Une évacuation historique à Alep
Le 11 janvier 2026, les Forces démocratiques syriennes (FDS), dirigées par les Kurdes, ont accepté de quitter Alep après plusieurs jours de combats meurtriers contre les forces gouvernementales. Cette décision a été le fruit d’un accord ayant mené à un cessez-le-feu, permettant l’évacuation de civils, de blessés et de combattants des quartiers d’Achrafieh et de Cheikh-Maqsoud vers le nord et l’est de la Syrie.
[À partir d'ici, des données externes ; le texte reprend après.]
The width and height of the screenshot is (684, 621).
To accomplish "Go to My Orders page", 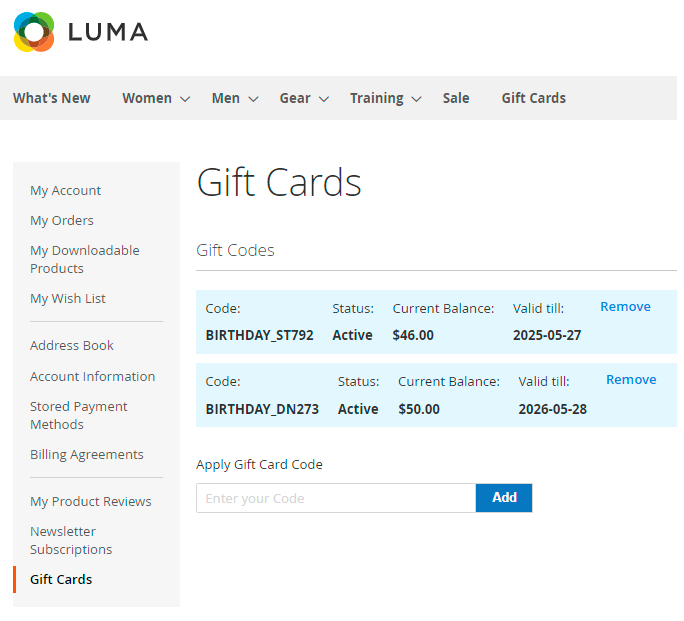I will 62,221.
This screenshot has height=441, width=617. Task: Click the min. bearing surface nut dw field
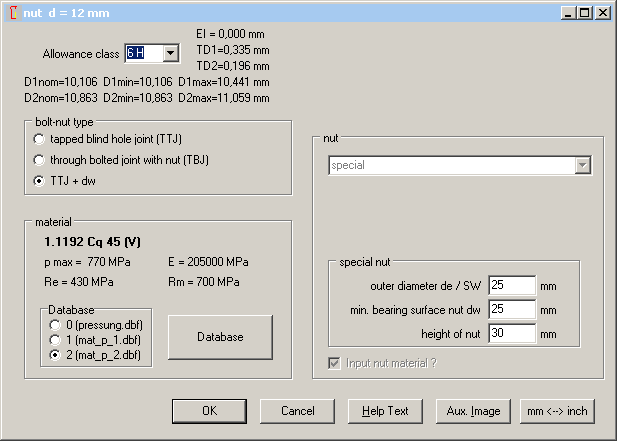(512, 310)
Des allégations de reddition contestées
Samedi, le gouvernement syrien a annoncé la reddition des combattants kurdes retranchés à Alep, information rejetée par les forces kurdes, qui ont dénoncé ces allégations comme « totalement fausses ». Les discussions sur la situation se poursuivent, les États-Unis et l’Union européenne appelant à un dialogue urgent pour mettre fin aux hostilités.
Un bilan tragique
Les affrontements à Alep sont les plus violents depuis la chute de Bachar Al-Assad en décembre 2024, entraînant la mort d’au moins 21 civils et le déplacement d’environ 155 000 personnes. Ce regain de violence menace un accord précédent sur l’intégration des institutions civiles et militaires de l’administration autonome kurde au sein de l’État, accord qui n’a pas encore été appliqué.
Un processus d’évacuation controversé
Après la prise de contrôle des quartiers tenus par les Kurdes, les forces de sécurité syriennes ont supervisé l’évacuation des combattants kurdes par car, les qualifiant de « rendus ». En revanche, les FDS évoquent un transfert forcé de « civils déplacés » ou « enlevés vers un lieu inconnu », créant ainsi une confusion autour des événements sur le terrain.
Des images marquantes d’une tragédie humaine
Des familles qui ont connu des jours de détresse ont enfin pu fuir les zones de combats. Les images rapportées par les journalistes d’AFP montrent une scène poignante : des hommes portant leurs enfants sur le dos, des femmes pleurant. Des jeunes hommes sont cependant mis à l’écart par les forces de sécurité, ajoutant à la tension qui règne dans la région.
Les répercussions géopolitiques
Les combats à Alep soulèvent des préoccupations d’une escalade régionale. La Turquie a déclaré son intention d’intervenir aux côtés des autorités syriennes, tandis qu’Israël a exprimé son soutien aux Kurdes. Depuis 2011, les Kurdes, qui ont profité du chaos de la guerre civile pour s’emparer de vastes territoires, demandent un système de gouvernance décentralisé, mais Damas reste hostile à cette idée. Cela augure d’un climat de tensions persistantes dans cette région complexe du monde.